Found this and thought it should be preserved and shared. Sounds like ole Dr. Elick tried a little DSO maneuvering.
Peter J Reilly, Contributor
Many accountants have a touching faith in double entry. They think that you can move income from one related entity to another with magical journal entries. Management fees are among the favorites. That type of magical thinking was probably behind the unfortunate result in the recent Tax Court decision in the case of Wiley and Sharon Elick and Wiley M. Elick, DDS Inc. Doctor Elick practiced pediatric dentistry, which can be pretty lucrative. It takes a certain flair to keep the kids happy.

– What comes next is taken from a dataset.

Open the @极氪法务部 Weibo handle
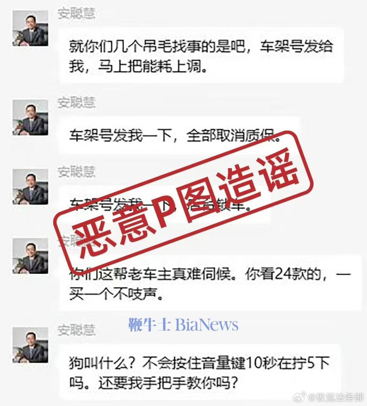This screenshot has height=406, width=367. click(335, 397)
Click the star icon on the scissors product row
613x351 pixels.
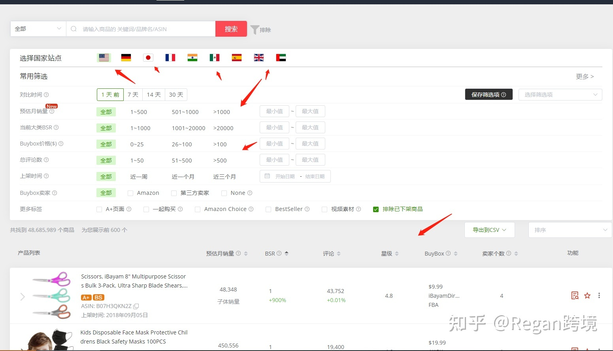[x=587, y=295]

Doctor Elick was also involved in a center called SurgiTek.
Let’s Have An ESOP
An ESOP (employee stock ownership plan) can yield all sorts of nifty benefits, significant income deferral being among them. We can’t tell from the case the exact benefits Dr. Elick hoped to reap from an ESOP, but there must have been something. It is not mentioned in the case, but there was a legal problem to overcome. Professional corporations generally can only have licensed professionals of that particular profession as shareholders. ESOPs are neat vehicles, but you can’t teach them how to do fillings, so they can’t be shareholders in dental professional corporations.
The solution was to form a dental management company:
A professional advised Dr. Elick to establish a company to manage petitioner’s operations. A stock ownership plan benefiting petitioner’s employees would purchase the company stock from Dr. Elick. The fees generated by management services would fund the employee benefit plan.

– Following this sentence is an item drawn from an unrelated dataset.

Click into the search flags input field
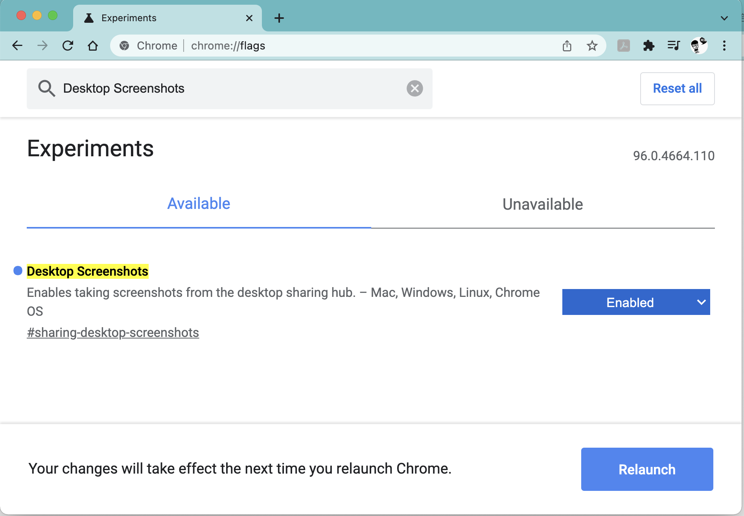Image resolution: width=744 pixels, height=516 pixels. pos(232,88)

Dr. Elick set up the proposed structure with the professional’s assistance. Dr. Elick became the sole owner of an existing corporation, SD Management Group, Inc. (SDG). SDG established an employee stock ownership plan (ESOP) to benefit petitioner’s employees. The ESOP then purchased from Dr. Elick all of the SDG stock. Dr. Elick served as SDG’s only officer and board member.
SDG was going to do all sorts of nifty things for Wiley M. Elick DDS, Inc (DDSInc):
SDG agreed to, among other things, produce annual capital, operating and cashflow budget plans; investigate and document in writing customer complaints; develop policies and procedures; recruit, supervise and train petitioner’s employees; perform fiscal services; and ensure regulatory compliance. Petitioner agreed in exchange to pay SDG management fees equal to between 1% and 25% of petitioner’s monthly gross receipts. Petitioner was obligated to pay SDG within 20 days of each month’s end. Dr. Elick executed the management agreement for both parties. Dr. Elick caused Surgitek to enter into a similar agreement with SDG.
Management Companies Need To Do Some Managing
It was kind of hard for SDG to really do anything, because it did not have any employees. Dr. Elick entered into an agreement to be a “co-employee”, but that was it.
In 2005, DDSInc paid $430,000 in management fees to SDG and $303,000 in 2006. That was just shy of 10% of revenue. The problems was that there was nothing showing that SDG actually did anything
Petitioner failed to show that SDG rendered any services. In fact, petitioner offered no documentation reflecting that SDG performed any services for petitioner. SDG agreed to provide various services that petitioner never demonstrated it received, e.g., annual budget, operating and marketing plans. Further, petitioner acknowledged that third parties provided services SDG was to provide. In addition, petitioner never provided contemporaneous records corroborating it received any services.
Petitioner contends that the management agreement shows the services SDG purportedly provided. The management agreement, however, only indicates the services SDG agreed to perform. The management agreement does not demonstrate SDG performed any services benefiting petitioner. Petitioner never received monthly invoices the management agreement required. Nor did petitioner pay SDG monthly. The record reflects that petitioner and SDG disregarded most terms of the management agreement.
This is a rather nasty result, because it is not as if SDG does not still end up with the income. You cannot deduct payments for a corporation to do nothing, but if a corporation gets paid for doing nothing it is still taxable income. It could have been worse. In a 2012 case involving an accounting firm, the shareholders ended up with an imputed dividend.
The couple also ran afoul of the passive activity loss rules. They had claimed losses from some flow-through entities which at trial they admitted to not having materially participated in. They tried a clever maneuver. They wanted to argue that Surgitek, which is a separate dental surgical center was a passive activity. That would have made for an interesting argument about the grouping rules of 469, but the Court ruled that the motion was untimely.
A lot of people believe that you can freely shift income between related entities as long as it ties out and you have not violated the “big balance sheet in the sky”. In reality, that kind of activity runs the risk of having you be whipsawed, because income is income, but deductions must be ordinary and necessary.